### Required work
Pull out each line of the entries below that contains the string "resolution". Case counts.

### Input records
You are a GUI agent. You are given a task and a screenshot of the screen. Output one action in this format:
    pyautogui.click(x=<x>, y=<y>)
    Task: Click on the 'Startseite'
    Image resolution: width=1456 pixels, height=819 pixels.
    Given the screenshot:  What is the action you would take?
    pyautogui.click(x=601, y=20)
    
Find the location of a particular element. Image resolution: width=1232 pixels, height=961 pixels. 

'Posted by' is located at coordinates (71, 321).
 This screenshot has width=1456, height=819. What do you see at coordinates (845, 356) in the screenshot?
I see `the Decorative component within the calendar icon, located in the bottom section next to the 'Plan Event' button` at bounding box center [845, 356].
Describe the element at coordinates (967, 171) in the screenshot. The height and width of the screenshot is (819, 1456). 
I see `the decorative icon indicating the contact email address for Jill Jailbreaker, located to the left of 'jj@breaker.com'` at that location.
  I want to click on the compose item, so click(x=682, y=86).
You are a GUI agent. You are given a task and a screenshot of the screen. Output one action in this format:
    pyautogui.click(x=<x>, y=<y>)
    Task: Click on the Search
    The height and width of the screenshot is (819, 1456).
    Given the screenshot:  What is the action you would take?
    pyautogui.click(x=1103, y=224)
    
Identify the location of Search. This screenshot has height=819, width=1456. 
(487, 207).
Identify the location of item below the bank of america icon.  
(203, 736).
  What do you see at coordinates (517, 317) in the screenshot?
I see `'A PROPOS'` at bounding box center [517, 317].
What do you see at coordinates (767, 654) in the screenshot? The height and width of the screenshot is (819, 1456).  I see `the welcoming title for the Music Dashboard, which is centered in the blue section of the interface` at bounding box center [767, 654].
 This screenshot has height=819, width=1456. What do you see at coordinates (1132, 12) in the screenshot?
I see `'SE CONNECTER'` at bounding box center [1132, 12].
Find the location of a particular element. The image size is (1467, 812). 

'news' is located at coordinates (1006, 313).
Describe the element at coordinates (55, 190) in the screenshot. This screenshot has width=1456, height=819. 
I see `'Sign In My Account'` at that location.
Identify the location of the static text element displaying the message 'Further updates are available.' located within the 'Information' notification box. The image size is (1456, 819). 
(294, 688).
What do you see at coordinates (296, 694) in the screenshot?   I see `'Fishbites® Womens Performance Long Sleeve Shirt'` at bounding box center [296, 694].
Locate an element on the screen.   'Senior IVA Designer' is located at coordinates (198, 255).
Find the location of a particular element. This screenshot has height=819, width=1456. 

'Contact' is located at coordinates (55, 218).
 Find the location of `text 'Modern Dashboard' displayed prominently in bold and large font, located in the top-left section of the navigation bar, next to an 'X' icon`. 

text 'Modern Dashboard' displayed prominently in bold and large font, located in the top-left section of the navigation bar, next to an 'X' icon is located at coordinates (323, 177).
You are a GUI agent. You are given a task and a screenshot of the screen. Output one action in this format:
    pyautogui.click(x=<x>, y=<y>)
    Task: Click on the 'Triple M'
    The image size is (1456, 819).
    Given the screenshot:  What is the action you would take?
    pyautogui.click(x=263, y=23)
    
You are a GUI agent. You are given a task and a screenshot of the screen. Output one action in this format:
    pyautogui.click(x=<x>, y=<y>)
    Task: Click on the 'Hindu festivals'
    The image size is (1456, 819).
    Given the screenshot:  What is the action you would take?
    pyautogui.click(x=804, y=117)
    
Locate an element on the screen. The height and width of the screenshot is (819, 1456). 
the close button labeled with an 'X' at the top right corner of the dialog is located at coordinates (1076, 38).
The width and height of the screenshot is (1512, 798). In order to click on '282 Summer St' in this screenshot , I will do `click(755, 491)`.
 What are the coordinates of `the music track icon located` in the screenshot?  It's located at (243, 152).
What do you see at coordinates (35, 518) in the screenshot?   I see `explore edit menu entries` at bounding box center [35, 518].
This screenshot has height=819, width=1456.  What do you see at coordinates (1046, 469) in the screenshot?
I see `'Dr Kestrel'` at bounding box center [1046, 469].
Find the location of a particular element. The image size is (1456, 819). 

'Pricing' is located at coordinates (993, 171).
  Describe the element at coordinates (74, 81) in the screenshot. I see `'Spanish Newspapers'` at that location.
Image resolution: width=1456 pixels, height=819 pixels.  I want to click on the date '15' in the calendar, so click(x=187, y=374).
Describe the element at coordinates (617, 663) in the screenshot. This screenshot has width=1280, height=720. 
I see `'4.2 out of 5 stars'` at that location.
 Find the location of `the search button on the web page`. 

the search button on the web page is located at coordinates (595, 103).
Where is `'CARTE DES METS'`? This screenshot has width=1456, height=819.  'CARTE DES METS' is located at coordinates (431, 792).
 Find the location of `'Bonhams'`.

### Solved problem
    Image resolution: width=1456 pixels, height=819 pixels.
Find the location of a particular element. Image resolution: width=1232 pixels, height=961 pixels. 
Image resolution: width=1456 pixels, height=819 pixels.  I want to click on the date '15' in the calendar, so click(x=187, y=374).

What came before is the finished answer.